----- PROVIDED DATA

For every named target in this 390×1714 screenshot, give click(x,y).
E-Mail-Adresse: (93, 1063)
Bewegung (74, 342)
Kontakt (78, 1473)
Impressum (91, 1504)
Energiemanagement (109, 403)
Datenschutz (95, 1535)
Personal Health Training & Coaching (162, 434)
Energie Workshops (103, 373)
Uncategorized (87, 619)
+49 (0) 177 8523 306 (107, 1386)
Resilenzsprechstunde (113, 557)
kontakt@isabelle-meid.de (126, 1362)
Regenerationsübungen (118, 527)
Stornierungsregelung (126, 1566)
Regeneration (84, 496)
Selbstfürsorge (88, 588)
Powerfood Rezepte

----------
----- PROVIDED DATA

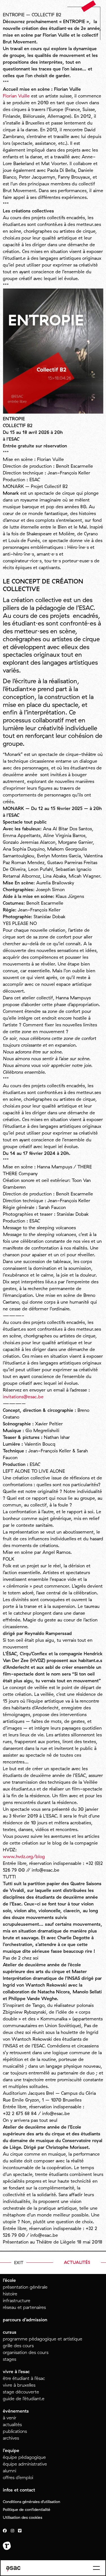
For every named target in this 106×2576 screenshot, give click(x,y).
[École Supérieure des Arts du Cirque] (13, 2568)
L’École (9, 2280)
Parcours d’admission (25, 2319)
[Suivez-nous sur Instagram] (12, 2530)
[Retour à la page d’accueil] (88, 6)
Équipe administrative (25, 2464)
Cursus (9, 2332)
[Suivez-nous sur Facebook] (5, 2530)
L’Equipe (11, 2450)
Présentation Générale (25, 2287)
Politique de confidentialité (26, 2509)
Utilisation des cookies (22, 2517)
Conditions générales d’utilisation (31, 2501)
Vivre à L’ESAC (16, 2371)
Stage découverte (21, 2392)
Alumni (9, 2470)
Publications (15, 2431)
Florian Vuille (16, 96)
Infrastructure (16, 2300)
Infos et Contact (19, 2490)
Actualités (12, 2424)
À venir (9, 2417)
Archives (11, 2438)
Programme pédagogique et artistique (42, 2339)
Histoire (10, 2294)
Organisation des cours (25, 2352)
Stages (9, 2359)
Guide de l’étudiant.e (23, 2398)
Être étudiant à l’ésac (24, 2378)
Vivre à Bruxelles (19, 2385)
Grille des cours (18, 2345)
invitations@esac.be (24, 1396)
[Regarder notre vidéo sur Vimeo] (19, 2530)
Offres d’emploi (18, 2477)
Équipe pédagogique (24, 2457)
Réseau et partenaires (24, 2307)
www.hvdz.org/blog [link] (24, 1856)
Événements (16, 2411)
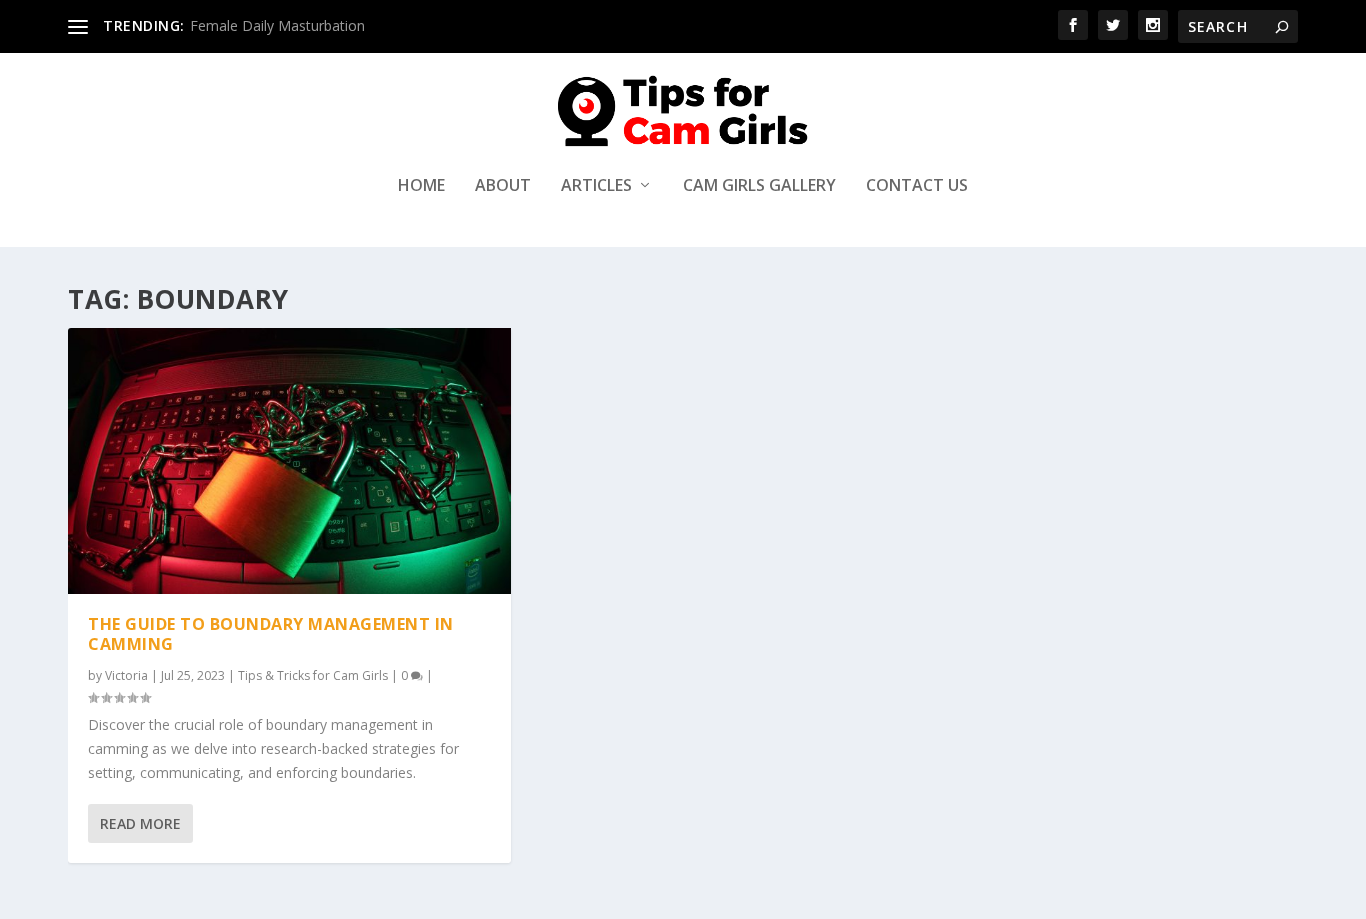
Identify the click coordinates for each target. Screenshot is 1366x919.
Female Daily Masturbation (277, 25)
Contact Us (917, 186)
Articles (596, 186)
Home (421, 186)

----------
----- PROVIDED DATA

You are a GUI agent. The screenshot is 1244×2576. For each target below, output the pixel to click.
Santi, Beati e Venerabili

----------

WORK INSTRUCTIONS: Beginning at the line above that contains "Alumni (9, 2470)", repeat each line exactly through the one that contains "Home (421, 186)", and leave out the pictures.

FINAL ANSWER:
Alumni (9, 2470)
Publications (15, 2431)
Florian Vuille (16, 96)
Infrastructure (16, 2300)
Infos et Contact (19, 2490)
Actualités (12, 2424)
À venir (9, 2417)
Archives (11, 2438)
Programme pédagogique et artistique (42, 2339)
Histoire (10, 2294)
Organisation des cours (25, 2352)
Stages (9, 2359)
Guide de l’étudiant.e (23, 2398)
Être étudiant à l’ésac (24, 2378)
Vivre à Bruxelles (19, 2385)
Grille des cours (18, 2345)
invitations@esac.be (24, 1396)
[Regarder notre vidéo sur Vimeo] (19, 2530)
Offres d’emploi (18, 2477)
Équipe pédagogique (24, 2457)
Réseau et partenaires (24, 2307)
www.hvdz.org/blog [link] (24, 1856)
Événements (16, 2411)
Identify the click coordinates for each target. Screenshot is 1366x919.
Female Daily Masturbation (277, 25)
Contact Us (917, 186)
Articles (596, 186)
Home (421, 186)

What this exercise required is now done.